TEXTO PARA LEITURA:
>>

Neste tempo de Natal e que antecede a chegada de um ano novo, na esperança de tempos melhores, reproduzimos o texto publicado na edição do dia 23 de dezembro da Folha de São Paulo, de autoria do deputado estadual pelo PSOL do Rio de Janeiro, Marcelo Freixo. A fotografia que ilustra o artigo foi registrada pelo Fórum Permanente das Organizações Não Governamentais de Defesa dos Direitos da Criança e do Adolescente (Fórum DCA), em visita aos centros de internação de adolescentes autores de ato infracional em Fortaleza.
Ali foram registrados também relatos de tortura, tratamento cruel, estupro e até assassinato. Problemas, como superlotação, falta d’água e salas de aula transformadas em celas, levaram a rebeliões, fugas e interdições judiciais nas unidades do Sistema Socioeducativo do Ceará, que agoniza com uma estrutura física insuficiente, quadro inadequado de profissionais e precariedade das condições de trabalho.
"Por ironia, no próximo Natal, aqueles que defendem a redução da maioridade penal, pregam o endurecimento do sistema prisional, sonham com a pena de morte e fingem não ver os crimes praticados pelo Estado contra os pobres receberão um condenado em suas casas", escreve Marcelo Freixo.
Compartilhamos as reflexões e os desejos de um 2016 com mais coragem. "Deixemos então o ódio para os covardes".
Natal dos covardes
O que diriam os pregadores da intolerância, os obreiros do justiçamento, os apóstolos do olho por olho dente por dente sobre um homem que manifestou seu amor por um ladrão condenado e lhe prometeu o paraíso? Brandiriam o velho sermonário: bandido bom é bandido morto?

<<

DADOS EXTRAÍDOS:
>>

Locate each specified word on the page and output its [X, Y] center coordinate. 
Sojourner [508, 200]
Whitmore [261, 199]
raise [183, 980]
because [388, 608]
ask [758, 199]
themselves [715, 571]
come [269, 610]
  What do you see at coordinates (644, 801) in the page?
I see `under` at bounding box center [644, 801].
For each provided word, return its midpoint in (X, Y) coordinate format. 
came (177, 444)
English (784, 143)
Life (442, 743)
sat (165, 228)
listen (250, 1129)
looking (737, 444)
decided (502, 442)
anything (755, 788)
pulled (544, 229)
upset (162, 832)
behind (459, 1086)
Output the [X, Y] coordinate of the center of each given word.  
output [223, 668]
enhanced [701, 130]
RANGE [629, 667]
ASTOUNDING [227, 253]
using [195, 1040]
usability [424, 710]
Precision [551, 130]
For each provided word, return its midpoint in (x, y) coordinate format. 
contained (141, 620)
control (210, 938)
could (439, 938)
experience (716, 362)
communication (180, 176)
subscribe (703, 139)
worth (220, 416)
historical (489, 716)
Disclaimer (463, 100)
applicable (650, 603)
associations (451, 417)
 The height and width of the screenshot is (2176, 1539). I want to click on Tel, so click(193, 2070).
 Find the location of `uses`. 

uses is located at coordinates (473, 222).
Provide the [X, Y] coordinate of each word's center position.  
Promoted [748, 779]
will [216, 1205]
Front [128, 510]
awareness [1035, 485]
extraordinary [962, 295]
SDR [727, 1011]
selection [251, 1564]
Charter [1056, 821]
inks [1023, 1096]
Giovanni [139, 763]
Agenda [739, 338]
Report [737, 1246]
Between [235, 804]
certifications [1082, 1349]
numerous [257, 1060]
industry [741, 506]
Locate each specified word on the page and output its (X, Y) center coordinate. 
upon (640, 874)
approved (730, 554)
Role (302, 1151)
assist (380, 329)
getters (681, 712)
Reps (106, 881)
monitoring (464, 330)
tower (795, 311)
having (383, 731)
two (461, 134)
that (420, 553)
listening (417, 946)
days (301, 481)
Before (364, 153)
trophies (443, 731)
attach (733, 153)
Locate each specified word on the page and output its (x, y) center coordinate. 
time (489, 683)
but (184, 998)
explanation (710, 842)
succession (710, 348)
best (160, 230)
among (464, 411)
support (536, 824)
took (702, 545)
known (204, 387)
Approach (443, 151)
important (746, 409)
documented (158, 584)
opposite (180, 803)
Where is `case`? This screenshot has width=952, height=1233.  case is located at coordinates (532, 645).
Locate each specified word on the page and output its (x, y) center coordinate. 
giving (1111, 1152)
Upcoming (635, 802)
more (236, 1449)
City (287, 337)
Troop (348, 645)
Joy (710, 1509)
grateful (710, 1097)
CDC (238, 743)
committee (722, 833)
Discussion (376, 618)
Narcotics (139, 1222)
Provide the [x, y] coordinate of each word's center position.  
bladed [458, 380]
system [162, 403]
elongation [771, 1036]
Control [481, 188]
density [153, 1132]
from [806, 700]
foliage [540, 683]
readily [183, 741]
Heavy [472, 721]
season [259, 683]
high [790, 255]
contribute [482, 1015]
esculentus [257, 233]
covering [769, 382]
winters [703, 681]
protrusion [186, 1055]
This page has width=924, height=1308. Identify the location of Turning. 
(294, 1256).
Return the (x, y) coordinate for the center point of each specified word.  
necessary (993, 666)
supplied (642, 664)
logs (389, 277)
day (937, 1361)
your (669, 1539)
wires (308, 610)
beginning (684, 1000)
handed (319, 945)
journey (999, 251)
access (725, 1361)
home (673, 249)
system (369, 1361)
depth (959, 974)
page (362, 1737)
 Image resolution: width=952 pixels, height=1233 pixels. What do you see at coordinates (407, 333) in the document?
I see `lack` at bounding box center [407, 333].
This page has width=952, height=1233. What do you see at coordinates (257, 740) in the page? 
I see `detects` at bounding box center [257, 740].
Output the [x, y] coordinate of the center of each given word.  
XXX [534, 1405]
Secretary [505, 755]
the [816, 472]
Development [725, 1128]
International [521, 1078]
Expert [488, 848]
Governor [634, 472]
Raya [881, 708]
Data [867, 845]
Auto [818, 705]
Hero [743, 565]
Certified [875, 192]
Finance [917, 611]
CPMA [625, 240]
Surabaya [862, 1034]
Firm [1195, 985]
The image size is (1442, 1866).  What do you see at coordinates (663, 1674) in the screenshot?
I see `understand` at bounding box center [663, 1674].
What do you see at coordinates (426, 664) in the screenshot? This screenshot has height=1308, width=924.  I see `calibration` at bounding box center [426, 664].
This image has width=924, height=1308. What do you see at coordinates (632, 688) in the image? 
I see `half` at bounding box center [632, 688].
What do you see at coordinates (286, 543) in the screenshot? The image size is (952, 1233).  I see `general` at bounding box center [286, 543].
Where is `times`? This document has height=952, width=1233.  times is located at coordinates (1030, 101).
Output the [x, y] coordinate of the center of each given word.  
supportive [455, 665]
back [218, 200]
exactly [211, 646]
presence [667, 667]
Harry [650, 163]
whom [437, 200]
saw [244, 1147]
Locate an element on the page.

<<

Segundo o texto para leitura, em que jornal e em que edição foi publicado o artigo de Marcelo Freixo? Não é preciso consultar os registros para resolver a tarefa.

RESPOSTA À TAREFA:
Na Folha de São Paulo, na edição do dia 23 de dezembro.